11th President of the College of Saint Rose
- In office July 1, 2014 – June 30, 2020

Personal details
- Born: New Jersey, U.S.
- Education: University of Colorado Boulder (BA) Binghamton University (MA) Duke University (PhD)

= Carolyn J. Stefanco =

Carolyn J. Stefanco (born 1957) is a former American professor and academic administrator.

== Early life and education ==
Stefanco was raised in North Jersey and is the first member of her family to attend college. Stefanco earned a Bachelor of Arts degree in history from the University of Colorado Boulder, a Master of Arts in women's history from Binghamton University, and a PhD in history from Duke University.

== Career ==
Stefanco worked as an assistant professor at Wheaton College. She then moved to California Polytechnic State University, where she became a tenured professor, chair of the history department, and director of the women's studies program. Stefanco then served as vice president for academic affairs at Agnes Scott College and as the founding dean of the College of Humanities and Social Sciences at California State University, Stanislaus.
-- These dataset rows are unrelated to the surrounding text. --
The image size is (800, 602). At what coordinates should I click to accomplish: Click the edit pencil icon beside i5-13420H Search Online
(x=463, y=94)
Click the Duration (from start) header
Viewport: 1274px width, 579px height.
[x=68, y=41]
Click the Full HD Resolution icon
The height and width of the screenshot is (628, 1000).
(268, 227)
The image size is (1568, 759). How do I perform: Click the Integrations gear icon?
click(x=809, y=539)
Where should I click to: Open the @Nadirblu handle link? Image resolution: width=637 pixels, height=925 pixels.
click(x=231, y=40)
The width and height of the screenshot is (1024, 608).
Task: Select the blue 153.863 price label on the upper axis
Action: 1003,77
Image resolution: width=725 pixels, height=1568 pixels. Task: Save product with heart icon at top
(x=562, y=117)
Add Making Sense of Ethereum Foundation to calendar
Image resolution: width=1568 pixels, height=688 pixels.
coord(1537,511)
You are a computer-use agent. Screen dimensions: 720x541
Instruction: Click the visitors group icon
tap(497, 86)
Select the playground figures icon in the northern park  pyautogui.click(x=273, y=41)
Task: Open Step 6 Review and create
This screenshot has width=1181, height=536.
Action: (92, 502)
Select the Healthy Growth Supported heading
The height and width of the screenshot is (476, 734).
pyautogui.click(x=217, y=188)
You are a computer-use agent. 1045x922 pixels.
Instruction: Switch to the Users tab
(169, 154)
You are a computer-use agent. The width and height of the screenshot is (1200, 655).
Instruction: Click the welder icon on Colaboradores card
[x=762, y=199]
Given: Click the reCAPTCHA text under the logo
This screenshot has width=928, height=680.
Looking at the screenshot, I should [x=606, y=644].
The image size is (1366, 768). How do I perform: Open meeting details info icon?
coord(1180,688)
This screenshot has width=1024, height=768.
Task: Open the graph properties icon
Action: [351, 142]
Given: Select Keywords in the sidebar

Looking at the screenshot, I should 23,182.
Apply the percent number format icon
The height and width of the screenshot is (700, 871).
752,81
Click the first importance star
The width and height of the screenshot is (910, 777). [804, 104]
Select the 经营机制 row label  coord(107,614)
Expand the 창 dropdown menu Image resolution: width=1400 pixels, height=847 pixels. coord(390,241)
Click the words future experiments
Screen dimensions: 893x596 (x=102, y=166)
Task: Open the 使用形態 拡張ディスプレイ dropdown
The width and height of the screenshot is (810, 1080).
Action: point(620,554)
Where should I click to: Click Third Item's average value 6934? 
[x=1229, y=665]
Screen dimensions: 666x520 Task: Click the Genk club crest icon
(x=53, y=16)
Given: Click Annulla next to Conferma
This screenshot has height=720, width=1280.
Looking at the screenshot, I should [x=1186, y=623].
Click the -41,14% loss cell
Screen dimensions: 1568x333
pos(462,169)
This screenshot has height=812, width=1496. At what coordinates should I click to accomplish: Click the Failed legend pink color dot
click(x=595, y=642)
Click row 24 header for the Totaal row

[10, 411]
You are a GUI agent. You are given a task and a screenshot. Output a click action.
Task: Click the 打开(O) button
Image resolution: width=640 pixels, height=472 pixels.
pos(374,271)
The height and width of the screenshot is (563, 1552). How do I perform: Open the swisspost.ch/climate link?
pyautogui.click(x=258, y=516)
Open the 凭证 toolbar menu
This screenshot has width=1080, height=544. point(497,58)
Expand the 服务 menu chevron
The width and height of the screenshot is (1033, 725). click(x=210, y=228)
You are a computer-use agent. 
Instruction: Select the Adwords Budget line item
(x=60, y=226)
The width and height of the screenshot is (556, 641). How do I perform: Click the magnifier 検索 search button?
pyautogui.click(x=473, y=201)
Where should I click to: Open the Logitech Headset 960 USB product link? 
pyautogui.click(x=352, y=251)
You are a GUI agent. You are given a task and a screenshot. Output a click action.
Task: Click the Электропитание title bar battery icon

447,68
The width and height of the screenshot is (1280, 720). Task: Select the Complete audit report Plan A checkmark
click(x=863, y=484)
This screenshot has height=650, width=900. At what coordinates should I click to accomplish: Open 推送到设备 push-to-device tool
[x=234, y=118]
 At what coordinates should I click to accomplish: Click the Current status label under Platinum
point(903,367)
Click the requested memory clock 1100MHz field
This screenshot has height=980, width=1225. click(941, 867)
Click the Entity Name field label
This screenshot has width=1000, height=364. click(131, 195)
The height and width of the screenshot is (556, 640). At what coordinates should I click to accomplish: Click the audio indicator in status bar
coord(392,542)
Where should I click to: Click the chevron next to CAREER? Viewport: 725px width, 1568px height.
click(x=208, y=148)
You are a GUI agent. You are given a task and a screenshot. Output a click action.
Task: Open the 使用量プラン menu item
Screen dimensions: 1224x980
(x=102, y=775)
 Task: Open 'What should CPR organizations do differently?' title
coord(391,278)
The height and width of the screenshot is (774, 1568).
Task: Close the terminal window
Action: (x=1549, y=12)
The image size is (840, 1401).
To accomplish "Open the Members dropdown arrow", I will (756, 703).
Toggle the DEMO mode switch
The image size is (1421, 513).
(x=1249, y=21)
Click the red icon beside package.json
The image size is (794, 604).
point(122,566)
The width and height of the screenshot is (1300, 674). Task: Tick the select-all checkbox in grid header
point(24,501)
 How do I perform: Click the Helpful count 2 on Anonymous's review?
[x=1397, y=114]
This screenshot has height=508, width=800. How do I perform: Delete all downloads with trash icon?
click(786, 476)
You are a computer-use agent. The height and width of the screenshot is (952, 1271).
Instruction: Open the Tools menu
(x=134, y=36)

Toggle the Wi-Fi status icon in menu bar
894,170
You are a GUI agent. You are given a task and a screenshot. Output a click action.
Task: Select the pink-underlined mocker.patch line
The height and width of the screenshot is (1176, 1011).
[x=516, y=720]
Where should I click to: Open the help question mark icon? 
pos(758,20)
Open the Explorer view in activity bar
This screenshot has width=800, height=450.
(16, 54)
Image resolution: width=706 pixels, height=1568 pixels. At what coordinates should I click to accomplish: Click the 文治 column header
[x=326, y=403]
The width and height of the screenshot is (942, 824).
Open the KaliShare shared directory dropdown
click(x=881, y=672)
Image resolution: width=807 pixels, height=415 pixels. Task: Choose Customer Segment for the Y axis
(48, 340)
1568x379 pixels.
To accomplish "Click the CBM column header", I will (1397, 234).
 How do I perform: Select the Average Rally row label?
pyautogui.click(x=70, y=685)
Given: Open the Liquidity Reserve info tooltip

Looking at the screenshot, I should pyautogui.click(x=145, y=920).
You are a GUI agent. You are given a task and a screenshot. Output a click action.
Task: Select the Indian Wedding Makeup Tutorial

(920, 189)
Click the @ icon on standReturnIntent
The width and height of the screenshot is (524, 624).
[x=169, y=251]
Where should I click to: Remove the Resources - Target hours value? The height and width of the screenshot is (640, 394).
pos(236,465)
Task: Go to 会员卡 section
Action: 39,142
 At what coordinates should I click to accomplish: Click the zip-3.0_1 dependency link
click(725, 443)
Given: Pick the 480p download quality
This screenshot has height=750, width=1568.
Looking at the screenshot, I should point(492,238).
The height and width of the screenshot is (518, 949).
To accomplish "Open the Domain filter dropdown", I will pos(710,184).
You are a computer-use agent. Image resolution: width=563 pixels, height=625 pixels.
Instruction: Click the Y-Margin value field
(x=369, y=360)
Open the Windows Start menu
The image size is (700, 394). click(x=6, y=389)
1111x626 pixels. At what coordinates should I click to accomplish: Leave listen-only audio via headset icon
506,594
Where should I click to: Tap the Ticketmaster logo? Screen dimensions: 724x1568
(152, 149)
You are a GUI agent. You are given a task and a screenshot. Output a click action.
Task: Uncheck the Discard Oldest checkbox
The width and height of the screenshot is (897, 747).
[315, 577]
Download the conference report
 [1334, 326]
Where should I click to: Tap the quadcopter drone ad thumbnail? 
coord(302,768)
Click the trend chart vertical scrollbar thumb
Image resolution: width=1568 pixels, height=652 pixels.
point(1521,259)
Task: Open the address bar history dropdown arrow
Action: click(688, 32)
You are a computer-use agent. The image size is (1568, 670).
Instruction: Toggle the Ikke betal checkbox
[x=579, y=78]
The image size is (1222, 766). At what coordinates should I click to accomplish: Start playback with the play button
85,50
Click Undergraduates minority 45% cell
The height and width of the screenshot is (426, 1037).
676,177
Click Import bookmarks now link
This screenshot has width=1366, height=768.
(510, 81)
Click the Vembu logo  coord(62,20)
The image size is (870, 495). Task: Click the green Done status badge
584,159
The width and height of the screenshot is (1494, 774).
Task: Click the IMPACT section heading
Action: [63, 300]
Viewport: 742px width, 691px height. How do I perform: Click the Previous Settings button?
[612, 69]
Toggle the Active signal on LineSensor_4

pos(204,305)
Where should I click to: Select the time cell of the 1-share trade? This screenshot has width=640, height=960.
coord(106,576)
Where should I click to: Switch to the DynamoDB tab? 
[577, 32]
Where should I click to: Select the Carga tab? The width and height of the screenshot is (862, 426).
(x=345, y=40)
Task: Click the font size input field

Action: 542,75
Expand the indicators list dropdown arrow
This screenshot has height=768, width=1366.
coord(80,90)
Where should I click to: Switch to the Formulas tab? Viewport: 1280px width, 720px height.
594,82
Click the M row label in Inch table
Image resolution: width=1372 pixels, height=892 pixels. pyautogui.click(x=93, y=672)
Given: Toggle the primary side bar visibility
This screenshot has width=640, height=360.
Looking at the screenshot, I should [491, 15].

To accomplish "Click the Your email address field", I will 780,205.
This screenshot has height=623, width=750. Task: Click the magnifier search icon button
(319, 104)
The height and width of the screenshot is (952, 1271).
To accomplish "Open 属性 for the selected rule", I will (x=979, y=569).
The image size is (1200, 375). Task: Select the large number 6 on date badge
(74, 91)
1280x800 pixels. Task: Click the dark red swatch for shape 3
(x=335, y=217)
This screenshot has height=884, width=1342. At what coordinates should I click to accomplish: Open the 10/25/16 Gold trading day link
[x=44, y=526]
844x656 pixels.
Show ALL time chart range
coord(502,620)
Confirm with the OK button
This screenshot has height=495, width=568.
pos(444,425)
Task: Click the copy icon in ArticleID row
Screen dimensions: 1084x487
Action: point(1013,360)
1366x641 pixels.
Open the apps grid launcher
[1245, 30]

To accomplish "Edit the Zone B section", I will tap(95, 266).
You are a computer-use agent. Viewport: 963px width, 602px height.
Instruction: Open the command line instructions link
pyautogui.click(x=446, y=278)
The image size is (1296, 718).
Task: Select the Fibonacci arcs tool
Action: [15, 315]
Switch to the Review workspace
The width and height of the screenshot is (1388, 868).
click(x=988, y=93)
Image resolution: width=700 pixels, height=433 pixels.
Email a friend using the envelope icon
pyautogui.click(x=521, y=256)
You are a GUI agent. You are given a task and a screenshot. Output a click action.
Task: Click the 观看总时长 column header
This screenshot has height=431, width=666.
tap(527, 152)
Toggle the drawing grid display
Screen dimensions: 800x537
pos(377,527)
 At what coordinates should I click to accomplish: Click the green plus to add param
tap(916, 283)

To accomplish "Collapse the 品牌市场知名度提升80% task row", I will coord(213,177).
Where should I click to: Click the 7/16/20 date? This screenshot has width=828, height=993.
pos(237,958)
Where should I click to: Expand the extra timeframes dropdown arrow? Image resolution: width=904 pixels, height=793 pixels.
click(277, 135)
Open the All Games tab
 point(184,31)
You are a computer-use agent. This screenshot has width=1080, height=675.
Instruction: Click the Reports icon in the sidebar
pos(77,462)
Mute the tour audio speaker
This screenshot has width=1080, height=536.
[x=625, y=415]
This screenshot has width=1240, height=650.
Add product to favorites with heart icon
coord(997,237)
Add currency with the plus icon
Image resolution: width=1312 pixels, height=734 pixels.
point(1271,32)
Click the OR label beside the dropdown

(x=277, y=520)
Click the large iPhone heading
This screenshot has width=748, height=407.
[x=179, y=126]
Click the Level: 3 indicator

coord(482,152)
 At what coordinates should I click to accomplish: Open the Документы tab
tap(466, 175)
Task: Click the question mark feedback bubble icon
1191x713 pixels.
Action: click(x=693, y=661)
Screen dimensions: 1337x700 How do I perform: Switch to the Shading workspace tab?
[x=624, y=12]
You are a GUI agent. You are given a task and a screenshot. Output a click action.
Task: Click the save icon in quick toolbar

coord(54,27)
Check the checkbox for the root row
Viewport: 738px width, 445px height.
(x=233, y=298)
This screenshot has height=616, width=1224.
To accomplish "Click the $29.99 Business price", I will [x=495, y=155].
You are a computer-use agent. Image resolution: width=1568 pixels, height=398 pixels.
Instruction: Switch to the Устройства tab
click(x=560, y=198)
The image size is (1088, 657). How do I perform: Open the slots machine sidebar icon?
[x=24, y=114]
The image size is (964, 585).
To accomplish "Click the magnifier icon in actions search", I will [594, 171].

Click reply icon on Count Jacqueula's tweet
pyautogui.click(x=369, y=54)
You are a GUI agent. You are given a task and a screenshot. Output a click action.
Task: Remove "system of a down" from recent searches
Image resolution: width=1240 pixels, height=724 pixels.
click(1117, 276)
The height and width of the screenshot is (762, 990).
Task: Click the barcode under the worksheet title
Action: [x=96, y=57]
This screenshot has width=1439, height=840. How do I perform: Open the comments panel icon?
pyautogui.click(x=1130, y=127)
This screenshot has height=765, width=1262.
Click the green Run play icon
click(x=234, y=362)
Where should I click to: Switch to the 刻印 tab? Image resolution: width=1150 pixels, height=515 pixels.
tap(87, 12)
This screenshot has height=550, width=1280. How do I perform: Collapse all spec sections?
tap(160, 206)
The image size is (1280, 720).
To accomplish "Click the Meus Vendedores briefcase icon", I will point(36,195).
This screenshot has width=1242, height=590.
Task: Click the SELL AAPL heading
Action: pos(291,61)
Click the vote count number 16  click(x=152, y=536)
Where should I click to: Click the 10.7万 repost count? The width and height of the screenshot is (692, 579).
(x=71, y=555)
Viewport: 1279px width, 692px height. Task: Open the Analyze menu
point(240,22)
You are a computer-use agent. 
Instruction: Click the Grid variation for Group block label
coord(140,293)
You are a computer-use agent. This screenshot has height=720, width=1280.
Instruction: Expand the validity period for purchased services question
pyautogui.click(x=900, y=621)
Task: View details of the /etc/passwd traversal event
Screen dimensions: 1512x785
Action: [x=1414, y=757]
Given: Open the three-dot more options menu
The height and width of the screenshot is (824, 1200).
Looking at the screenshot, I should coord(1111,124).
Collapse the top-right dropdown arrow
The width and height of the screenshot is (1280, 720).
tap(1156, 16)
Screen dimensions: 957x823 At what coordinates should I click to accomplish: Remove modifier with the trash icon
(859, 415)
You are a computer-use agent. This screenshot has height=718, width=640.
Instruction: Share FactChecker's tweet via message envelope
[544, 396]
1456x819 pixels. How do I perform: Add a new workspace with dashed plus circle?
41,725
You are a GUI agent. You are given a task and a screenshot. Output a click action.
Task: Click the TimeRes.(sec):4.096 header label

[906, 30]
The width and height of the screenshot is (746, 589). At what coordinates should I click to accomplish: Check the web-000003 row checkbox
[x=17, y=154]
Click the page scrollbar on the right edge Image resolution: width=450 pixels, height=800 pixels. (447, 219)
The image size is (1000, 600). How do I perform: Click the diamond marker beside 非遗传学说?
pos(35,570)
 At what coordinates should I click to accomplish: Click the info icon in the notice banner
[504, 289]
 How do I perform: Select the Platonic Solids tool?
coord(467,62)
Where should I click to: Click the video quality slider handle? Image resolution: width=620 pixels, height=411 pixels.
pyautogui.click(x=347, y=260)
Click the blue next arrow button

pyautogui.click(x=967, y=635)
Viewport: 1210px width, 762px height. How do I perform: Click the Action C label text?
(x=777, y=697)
Stefanco was selected as the 11th President of the College of Saint Rose in April 2014 and took office on July 1, 2014. During Stefanco's tenure, the college developed new degree programs, including cybersecurity, musical performance, and specialized computer science offerings. Amid budget cuts, Stefanco also reduced funding for several departments, and eliminated the philosophy, American studies, sociology, and economics programs. After several programs were eliminated, Stefanco faced a vote of no confidence in 2016, though she remained in her position. That same year, the college was also censured by the American Association of University Professors.

On March 3, 2020, the college announced that Stefanco would step down as president of the College of Saint Rose effective June 30, 2020. She was succeeded by interim president Marcia White. The College of Saint Rose closed at the end of the 2023-24 academic year, citing years of financial struggle.